Problem to solve> The listing that follows should be copied in full, exactly as written.

Task material>

============

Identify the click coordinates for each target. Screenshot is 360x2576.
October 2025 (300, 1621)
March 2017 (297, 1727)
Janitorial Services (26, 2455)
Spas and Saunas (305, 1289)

============

Exercise solution>
Identify the click coordinates for each target. Screenshot is 360x2576.
October 2025 (300, 1621)
March 2017 (297, 1727)
Janitorial Services (26, 2455)
Spas and Saunas (305, 1289)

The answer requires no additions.